• **Prompt**
Could you return the data below exactly as it appears?

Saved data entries
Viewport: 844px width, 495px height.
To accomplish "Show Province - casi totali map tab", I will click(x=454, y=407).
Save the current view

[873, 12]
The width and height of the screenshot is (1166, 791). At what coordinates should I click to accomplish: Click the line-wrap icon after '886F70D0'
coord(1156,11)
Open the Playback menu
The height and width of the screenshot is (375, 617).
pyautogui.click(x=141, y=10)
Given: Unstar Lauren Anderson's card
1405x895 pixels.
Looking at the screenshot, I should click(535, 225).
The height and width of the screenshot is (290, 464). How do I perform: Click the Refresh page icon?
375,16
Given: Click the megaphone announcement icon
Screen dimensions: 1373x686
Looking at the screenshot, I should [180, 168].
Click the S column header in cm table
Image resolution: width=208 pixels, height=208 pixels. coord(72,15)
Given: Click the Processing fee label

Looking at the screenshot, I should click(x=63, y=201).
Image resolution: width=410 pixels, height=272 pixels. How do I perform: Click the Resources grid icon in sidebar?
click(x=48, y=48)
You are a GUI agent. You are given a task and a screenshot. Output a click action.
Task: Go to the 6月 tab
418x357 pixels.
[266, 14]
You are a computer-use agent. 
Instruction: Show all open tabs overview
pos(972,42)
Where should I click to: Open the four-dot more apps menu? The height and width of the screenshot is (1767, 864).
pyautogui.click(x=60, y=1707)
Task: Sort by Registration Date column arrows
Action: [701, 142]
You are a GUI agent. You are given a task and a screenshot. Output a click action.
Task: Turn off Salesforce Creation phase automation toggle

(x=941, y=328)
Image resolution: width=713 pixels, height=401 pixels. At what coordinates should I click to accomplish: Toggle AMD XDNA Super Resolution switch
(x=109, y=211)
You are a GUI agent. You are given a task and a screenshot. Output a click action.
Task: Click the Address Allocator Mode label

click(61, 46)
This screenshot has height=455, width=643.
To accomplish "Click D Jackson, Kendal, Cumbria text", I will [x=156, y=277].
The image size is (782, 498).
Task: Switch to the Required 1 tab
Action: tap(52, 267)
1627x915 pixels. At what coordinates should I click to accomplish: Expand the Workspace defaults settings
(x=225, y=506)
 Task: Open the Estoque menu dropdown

• **Output**
Viewport: 844px width, 495px height.
To accomplish "Show Province - casi totali map tab", I will click(x=454, y=407).
Save the current view

[873, 12]
The width and height of the screenshot is (1166, 791). At what coordinates should I click to accomplish: Click the line-wrap icon after '886F70D0'
coord(1156,11)
Open the Playback menu
The height and width of the screenshot is (375, 617).
pyautogui.click(x=141, y=10)
Given: Unstar Lauren Anderson's card
1405x895 pixels.
Looking at the screenshot, I should click(535, 225).
The height and width of the screenshot is (290, 464). How do I perform: Click the Refresh page icon?
375,16
Given: Click the megaphone announcement icon
Screen dimensions: 1373x686
Looking at the screenshot, I should [180, 168].
Click the S column header in cm table
Image resolution: width=208 pixels, height=208 pixels. coord(72,15)
Given: Click the Processing fee label

Looking at the screenshot, I should click(x=63, y=201).
Image resolution: width=410 pixels, height=272 pixels. How do I perform: Click the Resources grid icon in sidebar?
click(x=48, y=48)
You are a GUI agent. You are given a task and a screenshot. Output a click action.
Task: Go to the 6月 tab
418x357 pixels.
[266, 14]
You are a computer-use agent. 
Instruction: Show all open tabs overview
pos(972,42)
Where should I click to: Open the four-dot more apps menu? The height and width of the screenshot is (1767, 864).
pyautogui.click(x=60, y=1707)
Task: Sort by Registration Date column arrows
Action: [701, 142]
You are a GUI agent. You are given a task and a screenshot. Output a click action.
Task: Turn off Salesforce Creation phase automation toggle

(x=941, y=328)
Image resolution: width=713 pixels, height=401 pixels. At what coordinates should I click to accomplish: Toggle AMD XDNA Super Resolution switch
(x=109, y=211)
You are a GUI agent. You are given a task and a screenshot. Output a click action.
Task: Click the Address Allocator Mode label

click(61, 46)
This screenshot has height=455, width=643.
To accomplish "Click D Jackson, Kendal, Cumbria text", I will [x=156, y=277].
The image size is (782, 498).
Task: Switch to the Required 1 tab
Action: tap(52, 267)
1627x915 pixels. At what coordinates should I click to accomplish: Expand the Workspace defaults settings
(x=225, y=506)
 Task: Open the Estoque menu dropdown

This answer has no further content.